* [Assigned task] Nothing is needed except the lines below that run from the one with "Toggle the unchecked circle for 绑定微信公众号" through the one with "Where should I click to: Click", repeated exactly.
___ Records for this task
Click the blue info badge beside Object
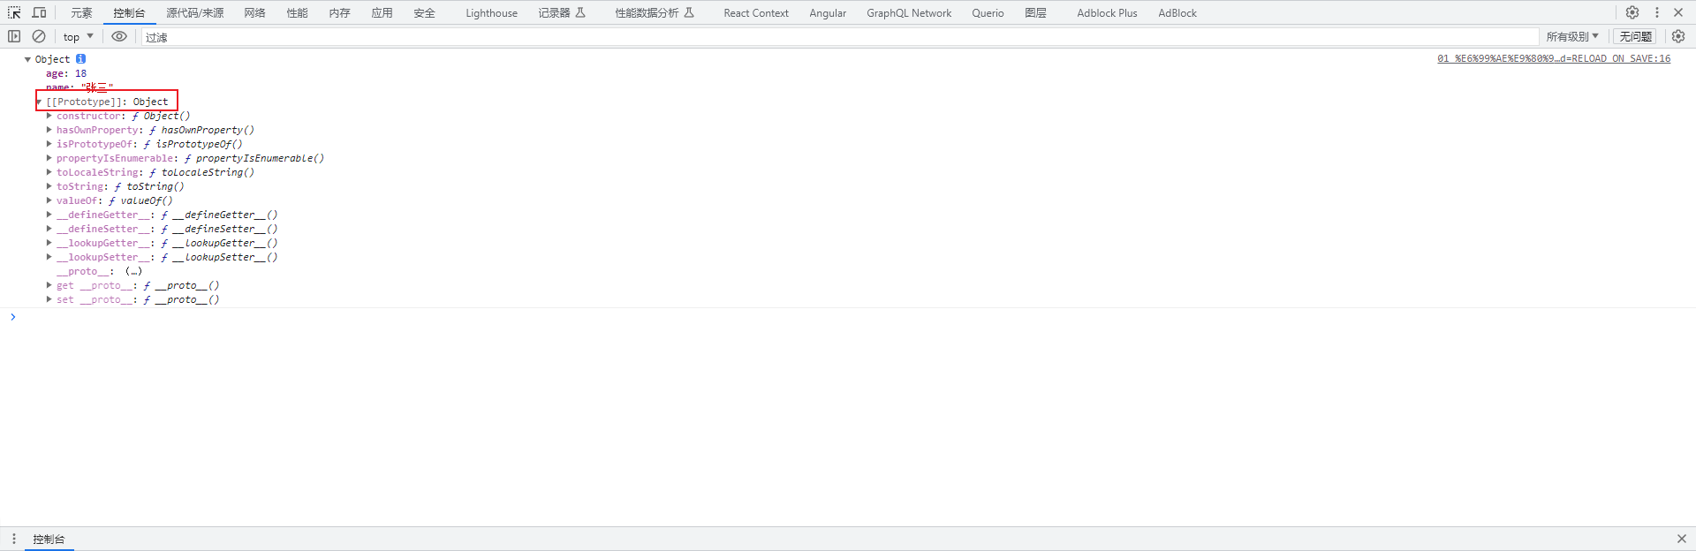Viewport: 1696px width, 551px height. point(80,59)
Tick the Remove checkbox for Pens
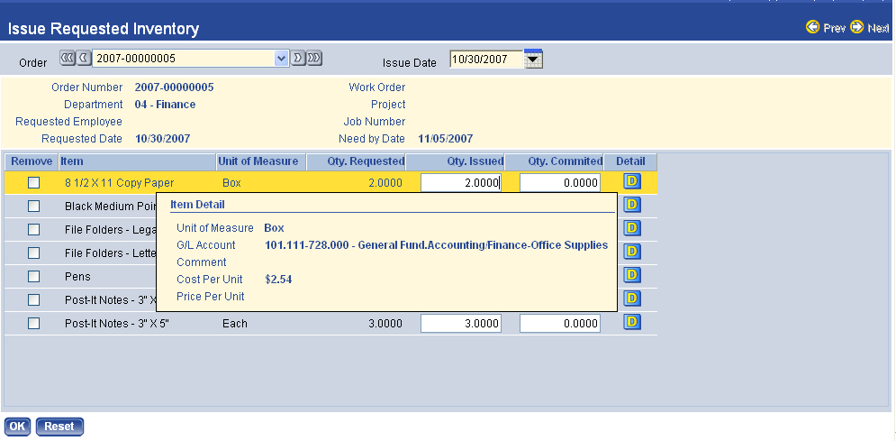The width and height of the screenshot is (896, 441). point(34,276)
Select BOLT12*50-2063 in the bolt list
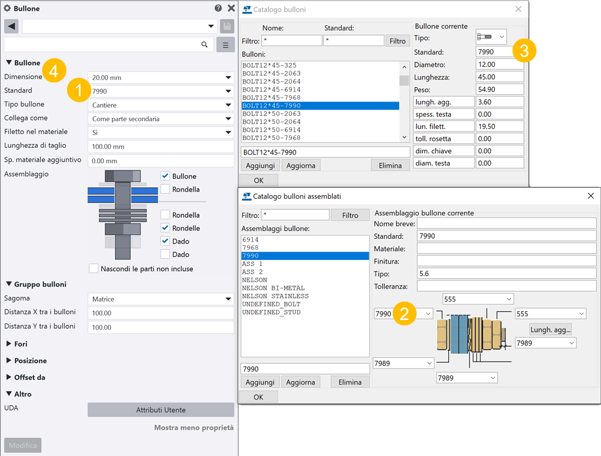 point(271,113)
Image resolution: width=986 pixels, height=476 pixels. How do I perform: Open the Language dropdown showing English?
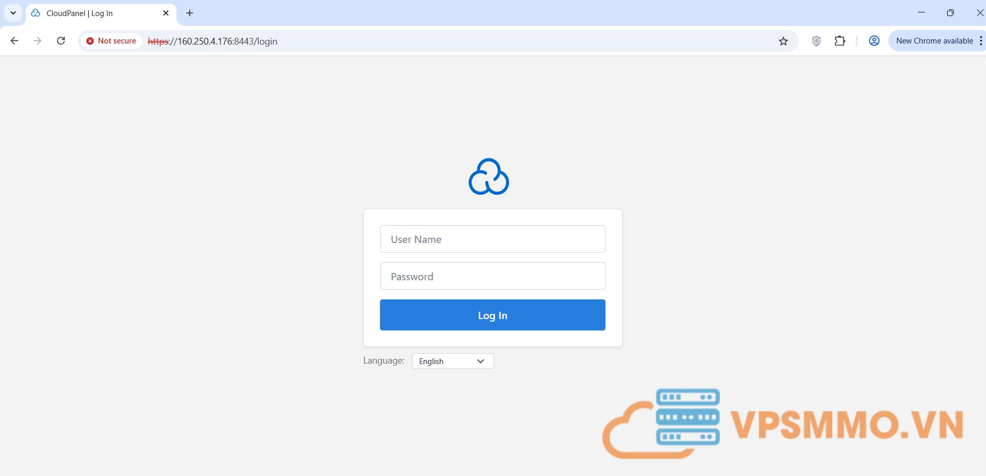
______
___ Records for this task
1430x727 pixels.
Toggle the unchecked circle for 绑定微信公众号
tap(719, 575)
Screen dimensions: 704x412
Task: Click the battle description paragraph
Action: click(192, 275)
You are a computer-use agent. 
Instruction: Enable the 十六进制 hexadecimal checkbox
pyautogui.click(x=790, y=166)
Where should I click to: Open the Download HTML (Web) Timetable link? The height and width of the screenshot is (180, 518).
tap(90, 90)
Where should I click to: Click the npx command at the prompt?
______
___ Records for this task
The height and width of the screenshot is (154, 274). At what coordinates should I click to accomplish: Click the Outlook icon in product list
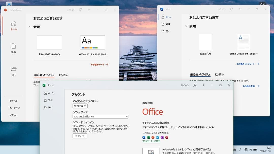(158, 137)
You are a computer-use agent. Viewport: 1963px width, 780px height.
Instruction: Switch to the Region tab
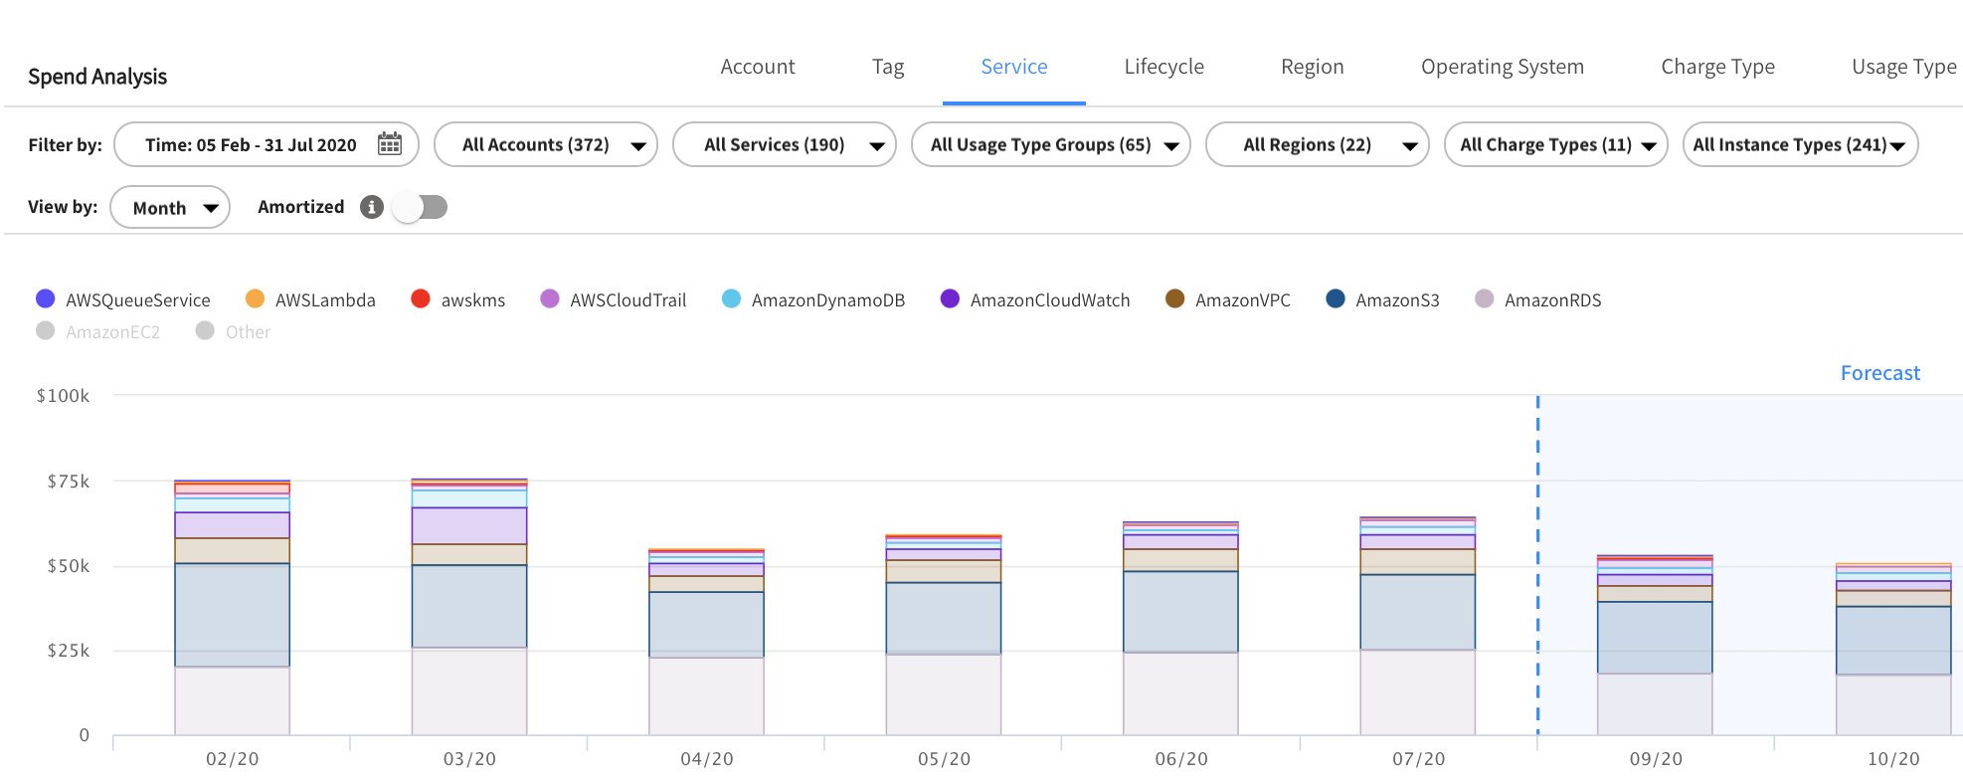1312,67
______
* [Answer for the task]
Toggle the unchecked circle for 绑定微信公众号
tap(719, 575)
Screen dimensions: 704x412
Task: Click the battle description paragraph
Action: click(192, 275)
You are a computer-use agent. 
Instruction: Enable the 十六进制 hexadecimal checkbox
pyautogui.click(x=790, y=166)
Where should I click to: Open the Download HTML (Web) Timetable link? The height and width of the screenshot is (180, 518).
tap(90, 90)
Where should I click to: Click the npx command at the prompt?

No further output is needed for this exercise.